* _Saved data entries_:
== == ==

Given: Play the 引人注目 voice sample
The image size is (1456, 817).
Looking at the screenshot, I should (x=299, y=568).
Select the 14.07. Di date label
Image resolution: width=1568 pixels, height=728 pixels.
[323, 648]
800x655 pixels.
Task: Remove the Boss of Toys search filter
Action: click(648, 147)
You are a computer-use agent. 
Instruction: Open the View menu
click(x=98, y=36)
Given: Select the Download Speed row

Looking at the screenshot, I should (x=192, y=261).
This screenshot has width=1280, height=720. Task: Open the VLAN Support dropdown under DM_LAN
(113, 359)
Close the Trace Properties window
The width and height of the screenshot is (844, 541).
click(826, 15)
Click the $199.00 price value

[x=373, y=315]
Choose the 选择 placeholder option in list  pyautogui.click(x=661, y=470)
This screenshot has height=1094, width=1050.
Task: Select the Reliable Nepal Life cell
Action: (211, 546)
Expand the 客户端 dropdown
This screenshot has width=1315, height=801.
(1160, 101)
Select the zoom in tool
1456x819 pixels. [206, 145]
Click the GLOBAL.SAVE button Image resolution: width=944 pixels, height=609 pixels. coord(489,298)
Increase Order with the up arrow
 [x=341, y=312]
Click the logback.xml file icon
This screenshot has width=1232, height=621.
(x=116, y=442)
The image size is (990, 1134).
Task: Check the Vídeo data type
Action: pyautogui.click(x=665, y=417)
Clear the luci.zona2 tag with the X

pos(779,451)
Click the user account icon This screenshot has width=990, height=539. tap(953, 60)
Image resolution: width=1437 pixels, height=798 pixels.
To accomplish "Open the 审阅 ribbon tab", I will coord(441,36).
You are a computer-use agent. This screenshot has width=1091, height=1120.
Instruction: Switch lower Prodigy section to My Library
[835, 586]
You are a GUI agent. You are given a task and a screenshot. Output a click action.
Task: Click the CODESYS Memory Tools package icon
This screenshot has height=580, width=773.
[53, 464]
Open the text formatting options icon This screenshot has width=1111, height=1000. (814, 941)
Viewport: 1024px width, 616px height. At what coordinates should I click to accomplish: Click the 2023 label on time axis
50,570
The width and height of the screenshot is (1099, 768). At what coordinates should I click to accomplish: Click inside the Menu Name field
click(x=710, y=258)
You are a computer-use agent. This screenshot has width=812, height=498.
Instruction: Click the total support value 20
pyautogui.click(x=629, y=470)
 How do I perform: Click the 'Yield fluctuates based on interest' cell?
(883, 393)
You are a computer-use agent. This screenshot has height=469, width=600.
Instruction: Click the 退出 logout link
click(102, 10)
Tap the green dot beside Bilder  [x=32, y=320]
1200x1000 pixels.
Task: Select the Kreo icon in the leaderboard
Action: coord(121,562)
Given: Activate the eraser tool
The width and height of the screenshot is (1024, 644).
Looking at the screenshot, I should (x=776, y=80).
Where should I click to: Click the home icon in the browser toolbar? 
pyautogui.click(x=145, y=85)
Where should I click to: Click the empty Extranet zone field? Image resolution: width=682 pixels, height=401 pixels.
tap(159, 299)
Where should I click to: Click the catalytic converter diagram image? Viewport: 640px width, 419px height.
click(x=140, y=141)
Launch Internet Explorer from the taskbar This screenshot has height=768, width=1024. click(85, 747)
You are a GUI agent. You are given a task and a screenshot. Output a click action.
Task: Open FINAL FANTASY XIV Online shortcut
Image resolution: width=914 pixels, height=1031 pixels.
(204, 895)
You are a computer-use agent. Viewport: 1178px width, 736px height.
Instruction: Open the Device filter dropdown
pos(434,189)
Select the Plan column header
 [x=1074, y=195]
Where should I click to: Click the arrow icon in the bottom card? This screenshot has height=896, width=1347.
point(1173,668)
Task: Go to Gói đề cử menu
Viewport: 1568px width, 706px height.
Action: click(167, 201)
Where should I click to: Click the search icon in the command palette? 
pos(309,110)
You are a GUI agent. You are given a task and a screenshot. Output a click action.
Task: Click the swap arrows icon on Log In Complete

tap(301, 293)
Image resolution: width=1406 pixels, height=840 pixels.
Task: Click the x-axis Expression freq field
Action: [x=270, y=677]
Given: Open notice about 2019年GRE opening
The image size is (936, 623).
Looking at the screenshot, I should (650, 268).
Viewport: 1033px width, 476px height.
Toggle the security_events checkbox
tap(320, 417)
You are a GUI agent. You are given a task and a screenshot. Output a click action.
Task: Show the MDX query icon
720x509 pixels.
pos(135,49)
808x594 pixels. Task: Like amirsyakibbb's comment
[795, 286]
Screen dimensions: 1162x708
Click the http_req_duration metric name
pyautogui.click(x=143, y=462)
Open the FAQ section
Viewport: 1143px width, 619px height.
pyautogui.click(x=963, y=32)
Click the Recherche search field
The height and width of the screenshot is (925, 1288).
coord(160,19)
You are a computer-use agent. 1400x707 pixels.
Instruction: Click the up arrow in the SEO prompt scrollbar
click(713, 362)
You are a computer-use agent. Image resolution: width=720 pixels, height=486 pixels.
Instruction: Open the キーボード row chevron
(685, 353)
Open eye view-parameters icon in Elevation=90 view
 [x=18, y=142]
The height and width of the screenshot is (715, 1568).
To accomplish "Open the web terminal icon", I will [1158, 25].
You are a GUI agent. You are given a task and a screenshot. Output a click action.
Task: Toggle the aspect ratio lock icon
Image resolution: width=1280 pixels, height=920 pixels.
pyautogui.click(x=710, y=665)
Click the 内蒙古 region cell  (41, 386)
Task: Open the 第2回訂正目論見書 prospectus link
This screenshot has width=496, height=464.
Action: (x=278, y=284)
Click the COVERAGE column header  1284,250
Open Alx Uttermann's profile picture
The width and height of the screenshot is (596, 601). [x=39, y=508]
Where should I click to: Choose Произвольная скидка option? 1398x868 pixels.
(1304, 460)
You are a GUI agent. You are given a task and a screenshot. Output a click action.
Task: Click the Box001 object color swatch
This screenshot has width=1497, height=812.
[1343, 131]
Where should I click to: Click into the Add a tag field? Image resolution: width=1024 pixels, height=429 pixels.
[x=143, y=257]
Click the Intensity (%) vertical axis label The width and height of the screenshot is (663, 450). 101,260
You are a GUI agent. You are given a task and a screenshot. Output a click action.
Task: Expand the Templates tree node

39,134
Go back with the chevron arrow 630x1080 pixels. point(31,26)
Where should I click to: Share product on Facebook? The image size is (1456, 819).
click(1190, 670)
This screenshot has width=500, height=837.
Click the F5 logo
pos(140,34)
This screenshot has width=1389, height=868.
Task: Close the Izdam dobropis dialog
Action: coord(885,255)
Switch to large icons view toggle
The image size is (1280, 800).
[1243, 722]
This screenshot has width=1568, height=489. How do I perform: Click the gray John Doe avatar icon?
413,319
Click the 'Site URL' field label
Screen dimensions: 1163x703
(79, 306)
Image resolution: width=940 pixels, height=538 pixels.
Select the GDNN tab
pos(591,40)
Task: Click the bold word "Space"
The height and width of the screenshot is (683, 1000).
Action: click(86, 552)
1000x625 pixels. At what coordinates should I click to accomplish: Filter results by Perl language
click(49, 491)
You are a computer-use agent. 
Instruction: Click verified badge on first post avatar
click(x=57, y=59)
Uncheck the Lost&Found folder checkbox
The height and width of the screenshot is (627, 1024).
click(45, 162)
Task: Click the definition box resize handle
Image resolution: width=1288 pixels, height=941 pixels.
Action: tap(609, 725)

== == ==

The expected output is the exact run of lines from the start of the entries through the line with "Click the GLOBAL.SAVE", inclusive.

Given: Play the 引人注目 voice sample
The image size is (1456, 817).
Looking at the screenshot, I should (x=299, y=568).
Select the 14.07. Di date label
Image resolution: width=1568 pixels, height=728 pixels.
[323, 648]
800x655 pixels.
Task: Remove the Boss of Toys search filter
Action: click(648, 147)
You are a computer-use agent. 
Instruction: Open the View menu
click(x=98, y=36)
Given: Select the Download Speed row

Looking at the screenshot, I should (x=192, y=261).
This screenshot has width=1280, height=720. Task: Open the VLAN Support dropdown under DM_LAN
(113, 359)
Close the Trace Properties window
The width and height of the screenshot is (844, 541).
click(826, 15)
Click the $199.00 price value

[x=373, y=315]
Choose the 选择 placeholder option in list  pyautogui.click(x=661, y=470)
This screenshot has height=1094, width=1050.
Task: Select the Reliable Nepal Life cell
Action: (211, 546)
Expand the 客户端 dropdown
This screenshot has width=1315, height=801.
(1160, 101)
Select the zoom in tool
1456x819 pixels. [206, 145]
Click the GLOBAL.SAVE button Image resolution: width=944 pixels, height=609 pixels. coord(489,298)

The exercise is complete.